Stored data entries
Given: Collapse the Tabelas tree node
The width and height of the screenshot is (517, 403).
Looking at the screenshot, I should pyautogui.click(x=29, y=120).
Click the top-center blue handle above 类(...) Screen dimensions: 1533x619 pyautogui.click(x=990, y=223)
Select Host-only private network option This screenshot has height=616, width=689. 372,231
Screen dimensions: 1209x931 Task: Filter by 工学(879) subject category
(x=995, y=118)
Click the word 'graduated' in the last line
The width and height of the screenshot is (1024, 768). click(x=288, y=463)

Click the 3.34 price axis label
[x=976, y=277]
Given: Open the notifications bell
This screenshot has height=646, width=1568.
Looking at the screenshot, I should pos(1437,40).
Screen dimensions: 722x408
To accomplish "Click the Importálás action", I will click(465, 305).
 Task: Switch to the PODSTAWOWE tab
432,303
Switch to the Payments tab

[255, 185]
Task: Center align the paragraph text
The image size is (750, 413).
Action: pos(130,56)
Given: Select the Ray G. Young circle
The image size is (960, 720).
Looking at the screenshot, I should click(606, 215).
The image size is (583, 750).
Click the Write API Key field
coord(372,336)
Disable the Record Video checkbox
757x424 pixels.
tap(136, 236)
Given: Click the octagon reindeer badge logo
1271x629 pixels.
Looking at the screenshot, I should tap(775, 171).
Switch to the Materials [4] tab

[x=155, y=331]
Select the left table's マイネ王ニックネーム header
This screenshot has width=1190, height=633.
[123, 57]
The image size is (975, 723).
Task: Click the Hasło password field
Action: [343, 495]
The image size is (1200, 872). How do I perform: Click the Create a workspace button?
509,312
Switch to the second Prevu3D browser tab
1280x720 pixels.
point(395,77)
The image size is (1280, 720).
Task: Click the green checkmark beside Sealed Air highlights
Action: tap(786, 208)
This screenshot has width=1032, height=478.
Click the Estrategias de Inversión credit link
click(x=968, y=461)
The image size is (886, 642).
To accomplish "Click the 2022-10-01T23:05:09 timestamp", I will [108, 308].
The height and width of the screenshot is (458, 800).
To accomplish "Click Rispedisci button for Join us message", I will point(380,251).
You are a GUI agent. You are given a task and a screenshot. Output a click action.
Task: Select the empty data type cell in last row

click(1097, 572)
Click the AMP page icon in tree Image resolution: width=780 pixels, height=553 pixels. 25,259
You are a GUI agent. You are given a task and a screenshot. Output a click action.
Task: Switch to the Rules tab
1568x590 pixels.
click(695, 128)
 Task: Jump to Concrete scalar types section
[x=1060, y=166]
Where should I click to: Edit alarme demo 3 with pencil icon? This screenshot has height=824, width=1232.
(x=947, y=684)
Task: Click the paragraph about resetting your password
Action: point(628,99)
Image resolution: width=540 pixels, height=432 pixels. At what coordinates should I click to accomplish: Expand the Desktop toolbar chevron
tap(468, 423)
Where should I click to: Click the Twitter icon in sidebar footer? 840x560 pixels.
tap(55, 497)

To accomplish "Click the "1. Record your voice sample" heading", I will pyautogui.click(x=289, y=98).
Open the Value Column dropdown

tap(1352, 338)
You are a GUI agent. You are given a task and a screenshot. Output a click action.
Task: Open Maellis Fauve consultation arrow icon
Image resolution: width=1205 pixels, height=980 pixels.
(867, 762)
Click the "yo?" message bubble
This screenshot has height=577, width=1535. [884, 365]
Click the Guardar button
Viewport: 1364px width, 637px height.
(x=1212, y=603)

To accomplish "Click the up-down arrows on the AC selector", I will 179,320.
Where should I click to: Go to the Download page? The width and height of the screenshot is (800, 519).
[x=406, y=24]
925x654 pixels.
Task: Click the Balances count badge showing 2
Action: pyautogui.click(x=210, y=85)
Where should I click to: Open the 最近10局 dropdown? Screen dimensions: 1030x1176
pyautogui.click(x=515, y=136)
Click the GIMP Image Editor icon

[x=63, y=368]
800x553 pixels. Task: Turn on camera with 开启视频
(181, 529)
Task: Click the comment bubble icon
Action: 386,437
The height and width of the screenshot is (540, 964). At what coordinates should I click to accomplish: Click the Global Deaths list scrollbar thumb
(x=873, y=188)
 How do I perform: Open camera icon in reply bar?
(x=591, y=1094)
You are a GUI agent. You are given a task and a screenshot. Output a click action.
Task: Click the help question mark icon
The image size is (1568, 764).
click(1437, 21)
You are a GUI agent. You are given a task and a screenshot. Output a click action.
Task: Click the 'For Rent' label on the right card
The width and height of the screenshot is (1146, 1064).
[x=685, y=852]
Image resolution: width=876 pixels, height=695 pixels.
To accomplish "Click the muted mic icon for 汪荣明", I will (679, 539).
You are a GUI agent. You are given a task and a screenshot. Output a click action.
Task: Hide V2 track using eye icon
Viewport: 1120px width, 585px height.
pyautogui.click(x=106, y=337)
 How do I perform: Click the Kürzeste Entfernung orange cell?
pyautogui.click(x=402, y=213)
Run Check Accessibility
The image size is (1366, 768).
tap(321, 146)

## YOUR TASK
Of the lines above, copy each one that contains the word "tree".

## ANSWER SPACE
Given: Collapse the Tabelas tree node
Click the AMP page icon in tree Image resolution: width=780 pixels, height=553 pixels. 25,259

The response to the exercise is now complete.